====== RECORDED INFORMATION

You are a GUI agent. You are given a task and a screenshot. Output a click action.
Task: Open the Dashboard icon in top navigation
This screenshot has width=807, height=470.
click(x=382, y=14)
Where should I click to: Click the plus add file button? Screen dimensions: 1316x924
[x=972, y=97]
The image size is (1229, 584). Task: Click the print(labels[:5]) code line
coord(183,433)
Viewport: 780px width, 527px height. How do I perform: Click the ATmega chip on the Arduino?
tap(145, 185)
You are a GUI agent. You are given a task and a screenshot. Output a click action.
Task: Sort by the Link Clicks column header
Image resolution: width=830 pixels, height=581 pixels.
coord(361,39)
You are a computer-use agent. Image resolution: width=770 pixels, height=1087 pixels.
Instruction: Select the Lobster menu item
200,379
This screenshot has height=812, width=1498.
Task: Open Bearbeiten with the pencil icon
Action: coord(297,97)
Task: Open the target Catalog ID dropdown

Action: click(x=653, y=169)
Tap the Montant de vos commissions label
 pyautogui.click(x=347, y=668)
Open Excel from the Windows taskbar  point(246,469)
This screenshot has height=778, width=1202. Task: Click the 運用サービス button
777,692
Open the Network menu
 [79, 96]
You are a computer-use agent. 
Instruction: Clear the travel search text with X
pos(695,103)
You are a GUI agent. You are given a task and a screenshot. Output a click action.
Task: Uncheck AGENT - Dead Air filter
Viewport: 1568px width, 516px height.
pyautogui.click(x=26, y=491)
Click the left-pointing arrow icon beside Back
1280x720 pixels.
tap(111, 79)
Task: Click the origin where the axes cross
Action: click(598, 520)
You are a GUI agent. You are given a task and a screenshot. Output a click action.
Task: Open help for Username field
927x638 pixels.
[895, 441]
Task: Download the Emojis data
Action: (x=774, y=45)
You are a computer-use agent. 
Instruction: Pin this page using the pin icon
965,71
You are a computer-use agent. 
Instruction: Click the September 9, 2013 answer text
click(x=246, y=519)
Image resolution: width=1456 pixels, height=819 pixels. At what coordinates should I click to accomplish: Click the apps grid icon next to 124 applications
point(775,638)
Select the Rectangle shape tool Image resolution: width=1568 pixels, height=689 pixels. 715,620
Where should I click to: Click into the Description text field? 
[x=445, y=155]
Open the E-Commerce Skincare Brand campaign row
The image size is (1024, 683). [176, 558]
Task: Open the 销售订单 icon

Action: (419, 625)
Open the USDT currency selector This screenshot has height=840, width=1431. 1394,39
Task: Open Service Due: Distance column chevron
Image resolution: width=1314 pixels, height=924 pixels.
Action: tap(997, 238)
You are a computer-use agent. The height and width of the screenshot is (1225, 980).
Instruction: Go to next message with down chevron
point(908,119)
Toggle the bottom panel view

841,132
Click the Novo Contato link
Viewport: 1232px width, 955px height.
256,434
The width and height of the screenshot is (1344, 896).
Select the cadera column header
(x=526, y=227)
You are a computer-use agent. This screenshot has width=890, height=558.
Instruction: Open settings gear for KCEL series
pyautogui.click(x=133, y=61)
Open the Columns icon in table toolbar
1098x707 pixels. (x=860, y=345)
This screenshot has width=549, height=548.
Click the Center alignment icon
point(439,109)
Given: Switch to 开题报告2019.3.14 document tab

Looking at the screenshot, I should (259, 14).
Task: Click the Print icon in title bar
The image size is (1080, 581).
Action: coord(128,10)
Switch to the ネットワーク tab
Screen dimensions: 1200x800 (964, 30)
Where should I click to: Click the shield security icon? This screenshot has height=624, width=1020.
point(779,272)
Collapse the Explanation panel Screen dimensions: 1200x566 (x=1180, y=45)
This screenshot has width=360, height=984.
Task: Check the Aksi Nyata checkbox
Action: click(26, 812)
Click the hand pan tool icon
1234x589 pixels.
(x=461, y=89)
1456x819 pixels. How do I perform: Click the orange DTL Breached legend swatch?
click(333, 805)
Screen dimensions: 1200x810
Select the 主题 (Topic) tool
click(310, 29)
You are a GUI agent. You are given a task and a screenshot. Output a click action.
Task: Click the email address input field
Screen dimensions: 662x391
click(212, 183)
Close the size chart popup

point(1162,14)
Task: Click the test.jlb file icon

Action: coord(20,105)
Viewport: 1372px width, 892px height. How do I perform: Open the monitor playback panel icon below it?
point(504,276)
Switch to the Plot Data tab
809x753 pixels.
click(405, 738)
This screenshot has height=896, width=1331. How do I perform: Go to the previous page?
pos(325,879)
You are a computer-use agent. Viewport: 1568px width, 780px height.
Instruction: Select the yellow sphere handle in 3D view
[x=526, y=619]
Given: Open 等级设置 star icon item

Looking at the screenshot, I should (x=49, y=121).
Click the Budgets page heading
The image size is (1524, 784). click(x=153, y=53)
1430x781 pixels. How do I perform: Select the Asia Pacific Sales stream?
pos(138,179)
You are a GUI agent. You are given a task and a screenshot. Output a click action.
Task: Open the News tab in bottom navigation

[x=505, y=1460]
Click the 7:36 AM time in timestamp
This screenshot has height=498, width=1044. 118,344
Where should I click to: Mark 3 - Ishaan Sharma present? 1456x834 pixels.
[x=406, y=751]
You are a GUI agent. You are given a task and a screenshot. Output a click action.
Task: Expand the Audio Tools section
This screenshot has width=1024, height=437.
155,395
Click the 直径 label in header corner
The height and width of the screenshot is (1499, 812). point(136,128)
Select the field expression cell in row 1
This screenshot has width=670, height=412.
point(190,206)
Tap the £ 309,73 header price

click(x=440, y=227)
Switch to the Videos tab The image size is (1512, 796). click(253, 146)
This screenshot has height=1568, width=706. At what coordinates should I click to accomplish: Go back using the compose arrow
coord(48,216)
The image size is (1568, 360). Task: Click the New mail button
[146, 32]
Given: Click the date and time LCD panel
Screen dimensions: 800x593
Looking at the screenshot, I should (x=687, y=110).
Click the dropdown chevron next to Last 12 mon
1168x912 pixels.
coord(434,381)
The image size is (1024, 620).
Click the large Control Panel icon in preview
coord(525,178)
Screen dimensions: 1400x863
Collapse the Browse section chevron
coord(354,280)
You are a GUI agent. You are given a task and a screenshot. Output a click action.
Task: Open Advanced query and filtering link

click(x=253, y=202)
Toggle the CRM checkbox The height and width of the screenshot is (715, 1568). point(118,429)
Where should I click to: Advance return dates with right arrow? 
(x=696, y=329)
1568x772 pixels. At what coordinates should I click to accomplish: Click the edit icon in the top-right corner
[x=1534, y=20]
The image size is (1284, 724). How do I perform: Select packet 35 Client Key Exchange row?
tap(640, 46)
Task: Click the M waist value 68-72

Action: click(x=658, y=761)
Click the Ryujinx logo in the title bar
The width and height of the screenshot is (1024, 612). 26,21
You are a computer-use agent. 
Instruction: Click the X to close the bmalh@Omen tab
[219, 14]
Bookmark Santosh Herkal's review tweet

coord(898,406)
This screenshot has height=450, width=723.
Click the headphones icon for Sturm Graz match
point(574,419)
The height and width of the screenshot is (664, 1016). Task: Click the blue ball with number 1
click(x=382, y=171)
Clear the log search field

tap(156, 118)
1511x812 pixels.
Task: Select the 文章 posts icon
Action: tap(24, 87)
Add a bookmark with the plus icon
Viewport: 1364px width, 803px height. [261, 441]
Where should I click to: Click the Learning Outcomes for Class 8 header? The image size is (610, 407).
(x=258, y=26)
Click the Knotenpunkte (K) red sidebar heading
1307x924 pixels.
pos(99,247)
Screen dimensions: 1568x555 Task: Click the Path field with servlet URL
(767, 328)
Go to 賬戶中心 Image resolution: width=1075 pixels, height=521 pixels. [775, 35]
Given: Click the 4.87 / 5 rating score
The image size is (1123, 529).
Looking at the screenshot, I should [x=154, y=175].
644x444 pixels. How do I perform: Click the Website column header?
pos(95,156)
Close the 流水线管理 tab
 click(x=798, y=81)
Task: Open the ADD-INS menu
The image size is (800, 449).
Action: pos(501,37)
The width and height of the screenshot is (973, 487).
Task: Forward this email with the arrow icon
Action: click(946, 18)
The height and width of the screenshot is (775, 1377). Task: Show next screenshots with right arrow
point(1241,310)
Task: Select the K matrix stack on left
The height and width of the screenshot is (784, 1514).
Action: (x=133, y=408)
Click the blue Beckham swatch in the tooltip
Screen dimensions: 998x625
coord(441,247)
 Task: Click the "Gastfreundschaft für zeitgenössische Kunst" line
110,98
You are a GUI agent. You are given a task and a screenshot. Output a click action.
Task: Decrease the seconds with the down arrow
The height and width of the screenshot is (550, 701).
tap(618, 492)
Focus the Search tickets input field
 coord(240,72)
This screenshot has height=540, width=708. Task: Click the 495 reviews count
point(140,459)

============

▶ SHORT EXERCISE: Return the rows from the line holding "Select the Rectangle" through the line holding "The image size is (1024, 683). [176, 558]", inclusive, copying them exactly.

▶ PROBLEM SOLUTION:
Select the Rectangle shape tool Image resolution: width=1568 pixels, height=689 pixels. 715,620
Where should I click to: Click into the Description text field? 
[x=445, y=155]
Open the E-Commerce Skincare Brand campaign row
The image size is (1024, 683). [176, 558]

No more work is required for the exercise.